PB Palette is one of the engines inside the Texture tool (alongside Tripo and Meshy). Instead of generating a new texture, it recolors the model's existing texture — mapping its colors to a palette you choose. It never touches the shape or the UVs.
Its biggest use is unifying the colors across many assets. When you generate a barrel, a sword, a tree, and a character separately with AI, their color moods don't match and they don't read as one game. Apply the same palette to all of them and they snap together as a set. It's also great for a limited-color flat / low-poly look or a retro aesthetic.

How it works
PB Palette maps every pixel of the texture to the nearest color in the palette. It matches by how different colors look to the human eye — so a pixel lands on a color that looks natural, not just one that's numerically close. There's no dithering, so surfaces come out clean and flat.
- No shape or UV change — the mesh and UV coordinates stay exactly as they were; only the colors change.
- Base color (Albedo) only — the result is an unlit, stylized look without the metallic / roughness / normal maps. That's an intended look, not a loss of quality.

WORK REQUIRED:
Carry on the description of the PB Palette texture engine from the point where it stops. The items that come after this text have no connection to it.

Entries drawn from a collection
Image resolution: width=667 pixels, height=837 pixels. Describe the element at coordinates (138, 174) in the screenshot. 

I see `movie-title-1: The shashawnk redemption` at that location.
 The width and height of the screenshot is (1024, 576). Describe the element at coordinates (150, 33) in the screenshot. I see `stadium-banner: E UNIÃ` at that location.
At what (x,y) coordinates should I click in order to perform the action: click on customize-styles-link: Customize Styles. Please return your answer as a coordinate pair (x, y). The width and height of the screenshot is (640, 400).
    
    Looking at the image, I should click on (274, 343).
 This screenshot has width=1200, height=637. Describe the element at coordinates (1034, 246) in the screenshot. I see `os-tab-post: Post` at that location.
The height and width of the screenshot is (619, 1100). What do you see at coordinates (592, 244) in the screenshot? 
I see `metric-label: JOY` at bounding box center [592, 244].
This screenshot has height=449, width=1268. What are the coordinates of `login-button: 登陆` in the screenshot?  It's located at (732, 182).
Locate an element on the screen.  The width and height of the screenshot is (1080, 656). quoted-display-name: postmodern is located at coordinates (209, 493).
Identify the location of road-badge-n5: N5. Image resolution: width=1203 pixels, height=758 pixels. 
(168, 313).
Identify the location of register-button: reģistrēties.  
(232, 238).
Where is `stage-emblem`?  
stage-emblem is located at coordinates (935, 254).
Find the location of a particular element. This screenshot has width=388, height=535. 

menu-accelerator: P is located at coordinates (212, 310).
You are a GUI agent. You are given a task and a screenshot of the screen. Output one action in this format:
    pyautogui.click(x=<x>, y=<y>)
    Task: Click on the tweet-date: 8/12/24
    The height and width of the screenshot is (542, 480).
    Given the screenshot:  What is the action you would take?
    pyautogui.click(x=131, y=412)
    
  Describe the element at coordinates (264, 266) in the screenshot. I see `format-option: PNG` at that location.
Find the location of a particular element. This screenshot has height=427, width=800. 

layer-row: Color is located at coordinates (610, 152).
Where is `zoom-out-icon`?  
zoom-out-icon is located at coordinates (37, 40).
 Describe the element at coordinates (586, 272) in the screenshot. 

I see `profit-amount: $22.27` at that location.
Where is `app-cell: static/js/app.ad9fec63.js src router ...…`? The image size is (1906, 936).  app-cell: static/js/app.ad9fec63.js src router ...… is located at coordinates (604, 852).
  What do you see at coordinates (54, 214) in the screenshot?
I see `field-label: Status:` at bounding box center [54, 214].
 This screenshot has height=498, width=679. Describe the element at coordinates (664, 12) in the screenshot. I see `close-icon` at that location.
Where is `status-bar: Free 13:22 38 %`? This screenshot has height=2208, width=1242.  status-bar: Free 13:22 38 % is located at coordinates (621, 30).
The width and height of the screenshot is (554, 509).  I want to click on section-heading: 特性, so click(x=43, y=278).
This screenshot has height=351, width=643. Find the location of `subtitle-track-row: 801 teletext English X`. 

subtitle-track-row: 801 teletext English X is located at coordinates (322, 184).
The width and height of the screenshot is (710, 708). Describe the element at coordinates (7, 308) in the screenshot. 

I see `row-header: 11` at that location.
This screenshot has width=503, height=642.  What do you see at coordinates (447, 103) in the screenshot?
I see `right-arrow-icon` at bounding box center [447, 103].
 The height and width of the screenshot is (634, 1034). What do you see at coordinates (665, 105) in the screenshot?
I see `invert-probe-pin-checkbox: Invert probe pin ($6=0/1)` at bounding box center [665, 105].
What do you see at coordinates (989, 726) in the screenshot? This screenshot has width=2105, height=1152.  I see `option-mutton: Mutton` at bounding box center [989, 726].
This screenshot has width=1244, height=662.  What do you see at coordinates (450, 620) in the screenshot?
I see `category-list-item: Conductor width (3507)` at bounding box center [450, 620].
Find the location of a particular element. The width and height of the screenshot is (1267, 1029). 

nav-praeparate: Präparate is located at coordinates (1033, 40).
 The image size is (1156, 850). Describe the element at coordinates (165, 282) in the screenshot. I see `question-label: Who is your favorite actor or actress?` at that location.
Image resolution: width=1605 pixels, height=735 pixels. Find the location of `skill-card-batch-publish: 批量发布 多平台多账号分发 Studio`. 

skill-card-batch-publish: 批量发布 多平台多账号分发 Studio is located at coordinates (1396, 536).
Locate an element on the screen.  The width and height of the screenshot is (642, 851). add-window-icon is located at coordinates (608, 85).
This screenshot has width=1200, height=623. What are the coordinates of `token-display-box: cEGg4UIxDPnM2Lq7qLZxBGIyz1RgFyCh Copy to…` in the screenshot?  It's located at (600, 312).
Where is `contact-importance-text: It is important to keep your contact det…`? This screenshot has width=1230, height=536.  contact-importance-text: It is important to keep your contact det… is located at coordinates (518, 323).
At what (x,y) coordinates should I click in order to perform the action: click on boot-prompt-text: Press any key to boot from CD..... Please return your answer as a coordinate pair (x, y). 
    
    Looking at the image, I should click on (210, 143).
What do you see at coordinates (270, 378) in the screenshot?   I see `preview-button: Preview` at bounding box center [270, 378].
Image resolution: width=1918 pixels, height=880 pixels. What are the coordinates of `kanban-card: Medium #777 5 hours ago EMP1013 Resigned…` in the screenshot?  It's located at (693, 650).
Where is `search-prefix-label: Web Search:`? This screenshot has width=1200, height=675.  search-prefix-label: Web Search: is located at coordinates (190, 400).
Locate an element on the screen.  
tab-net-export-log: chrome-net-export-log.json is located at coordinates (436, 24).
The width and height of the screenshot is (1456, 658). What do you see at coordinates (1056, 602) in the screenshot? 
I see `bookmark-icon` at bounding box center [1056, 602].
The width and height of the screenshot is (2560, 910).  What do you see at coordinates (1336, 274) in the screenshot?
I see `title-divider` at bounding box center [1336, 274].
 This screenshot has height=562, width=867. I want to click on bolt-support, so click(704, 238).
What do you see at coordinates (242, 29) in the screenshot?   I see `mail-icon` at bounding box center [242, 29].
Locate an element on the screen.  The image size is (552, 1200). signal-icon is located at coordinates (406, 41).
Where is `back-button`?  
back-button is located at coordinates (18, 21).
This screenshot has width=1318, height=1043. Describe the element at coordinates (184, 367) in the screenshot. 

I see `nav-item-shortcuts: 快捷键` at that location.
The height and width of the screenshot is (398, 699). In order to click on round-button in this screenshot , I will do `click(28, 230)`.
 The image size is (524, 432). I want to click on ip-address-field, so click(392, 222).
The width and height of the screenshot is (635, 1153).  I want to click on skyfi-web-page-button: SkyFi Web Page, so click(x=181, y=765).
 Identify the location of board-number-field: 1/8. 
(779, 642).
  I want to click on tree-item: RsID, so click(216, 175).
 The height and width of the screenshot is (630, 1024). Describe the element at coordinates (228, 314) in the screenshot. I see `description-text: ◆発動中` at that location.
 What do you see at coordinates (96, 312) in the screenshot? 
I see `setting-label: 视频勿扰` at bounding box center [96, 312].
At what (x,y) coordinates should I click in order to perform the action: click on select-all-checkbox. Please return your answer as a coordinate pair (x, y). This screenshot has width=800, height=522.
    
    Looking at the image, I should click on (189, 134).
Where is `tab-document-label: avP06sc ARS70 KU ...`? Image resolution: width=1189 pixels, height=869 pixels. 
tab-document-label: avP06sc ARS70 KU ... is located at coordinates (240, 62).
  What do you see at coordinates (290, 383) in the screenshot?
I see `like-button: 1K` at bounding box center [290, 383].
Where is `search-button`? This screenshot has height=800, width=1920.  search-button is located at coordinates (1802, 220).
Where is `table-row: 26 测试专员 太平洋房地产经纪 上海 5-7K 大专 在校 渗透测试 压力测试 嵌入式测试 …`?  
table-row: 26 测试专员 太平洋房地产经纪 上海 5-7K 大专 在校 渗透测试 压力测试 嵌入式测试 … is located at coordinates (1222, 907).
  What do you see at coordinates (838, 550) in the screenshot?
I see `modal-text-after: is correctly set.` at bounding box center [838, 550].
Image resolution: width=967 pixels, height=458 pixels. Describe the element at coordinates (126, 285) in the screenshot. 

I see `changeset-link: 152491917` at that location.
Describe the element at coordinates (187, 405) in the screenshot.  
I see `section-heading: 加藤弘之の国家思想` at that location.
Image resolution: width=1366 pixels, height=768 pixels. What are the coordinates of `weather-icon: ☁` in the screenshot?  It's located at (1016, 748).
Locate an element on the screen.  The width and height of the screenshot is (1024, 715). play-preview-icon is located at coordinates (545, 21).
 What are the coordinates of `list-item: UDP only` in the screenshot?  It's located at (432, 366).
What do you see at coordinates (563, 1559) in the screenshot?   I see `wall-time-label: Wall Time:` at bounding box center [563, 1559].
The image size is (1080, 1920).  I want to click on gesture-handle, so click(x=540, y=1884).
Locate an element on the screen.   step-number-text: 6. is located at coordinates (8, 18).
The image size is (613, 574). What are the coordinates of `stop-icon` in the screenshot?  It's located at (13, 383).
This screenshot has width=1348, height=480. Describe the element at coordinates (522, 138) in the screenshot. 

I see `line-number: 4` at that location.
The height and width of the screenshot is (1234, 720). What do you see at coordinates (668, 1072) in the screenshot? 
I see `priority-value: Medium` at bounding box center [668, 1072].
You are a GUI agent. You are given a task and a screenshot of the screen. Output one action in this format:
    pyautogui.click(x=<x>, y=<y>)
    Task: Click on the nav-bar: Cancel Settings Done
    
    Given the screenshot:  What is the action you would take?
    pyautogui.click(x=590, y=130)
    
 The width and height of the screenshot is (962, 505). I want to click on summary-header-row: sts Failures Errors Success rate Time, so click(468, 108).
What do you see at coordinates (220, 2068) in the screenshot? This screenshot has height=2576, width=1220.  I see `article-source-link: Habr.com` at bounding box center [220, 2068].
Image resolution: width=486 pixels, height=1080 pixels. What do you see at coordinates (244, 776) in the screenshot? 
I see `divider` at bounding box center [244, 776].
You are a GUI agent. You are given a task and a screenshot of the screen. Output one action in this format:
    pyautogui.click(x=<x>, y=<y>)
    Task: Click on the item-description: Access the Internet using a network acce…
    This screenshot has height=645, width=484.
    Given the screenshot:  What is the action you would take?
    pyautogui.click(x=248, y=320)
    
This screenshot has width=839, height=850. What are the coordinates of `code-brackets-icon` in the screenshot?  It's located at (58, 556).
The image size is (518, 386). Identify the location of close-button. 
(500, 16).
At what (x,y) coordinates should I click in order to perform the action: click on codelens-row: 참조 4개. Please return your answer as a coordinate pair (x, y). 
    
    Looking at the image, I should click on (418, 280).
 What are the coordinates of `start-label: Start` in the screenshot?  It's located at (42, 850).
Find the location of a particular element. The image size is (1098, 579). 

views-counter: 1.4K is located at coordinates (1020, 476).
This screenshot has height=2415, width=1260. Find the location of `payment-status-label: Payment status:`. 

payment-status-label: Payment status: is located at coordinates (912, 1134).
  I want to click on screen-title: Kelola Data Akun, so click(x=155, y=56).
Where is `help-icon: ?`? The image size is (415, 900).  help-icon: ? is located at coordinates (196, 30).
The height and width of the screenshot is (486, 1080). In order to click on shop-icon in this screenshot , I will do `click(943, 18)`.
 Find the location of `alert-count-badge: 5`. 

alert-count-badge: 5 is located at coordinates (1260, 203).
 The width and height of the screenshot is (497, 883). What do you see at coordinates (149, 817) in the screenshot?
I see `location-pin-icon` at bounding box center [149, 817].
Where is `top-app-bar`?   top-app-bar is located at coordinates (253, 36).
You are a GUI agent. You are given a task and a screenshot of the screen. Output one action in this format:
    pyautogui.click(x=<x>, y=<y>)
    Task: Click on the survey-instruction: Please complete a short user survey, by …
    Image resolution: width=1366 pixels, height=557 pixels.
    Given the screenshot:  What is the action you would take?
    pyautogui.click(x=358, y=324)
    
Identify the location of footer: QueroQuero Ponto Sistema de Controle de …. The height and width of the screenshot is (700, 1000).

REPLY:
How to use it
- Open the model you want to recolor from your library and switch to the Texture tool.
- Pick PB Palette as the engine.
- Choose a palette source (the four options below).
- Set the color count.
- Check the final color set in the Result palette preview on the left.
- Press Generate.
Four palette sources
- PB Preset — palettes curated by PicoBerry (e.g. Warm Cartoon, Pastel Toon, Muted Noir). Just pick one and go.
- My Palette — choose from palettes you've saved. (See "Make a palette from an image" below.)
- Image — pull colors from a single reference image and use them as the palette. Great for stamping the color mood of your concept art or mood board onto your assets.
- Auto — build the palette automatically from the model's own texture colors. Use this when you just want to reduce that model's colors to a fixed count.
Color count
Set how many colors go into the palette. Pick from the 16 / 64 / 128 / 256 buttons, or use Custom to open a slider and dial in any number (up to 512).
- Fewer (e.g. 16–32) — a flatter, more stylized look with simpler colors.
- More (e.g. 128–256) — more faithful to the original colors, with smoother transitions.
Change any input and the Result palette preview updates instantly, so you can eyeball and tune the color set before generating.
Make a palette from an image (Image feed)
You can also pull a palette out of a generated image. A palette extracted from an image in the feed rides along on the card as a small color-grid thumbnail, and it's saved into My Palette so you can reuse it on any model.
Click that palette thumbnail and a menu appears.
- Send to PB Palette — jumps straight to the Texture tool's PB Palette (My Palette) with that palette pre-selected.
- Delete — removes the palette.
Use palettes made this way as your own "art palette" to give the same color mood to many models.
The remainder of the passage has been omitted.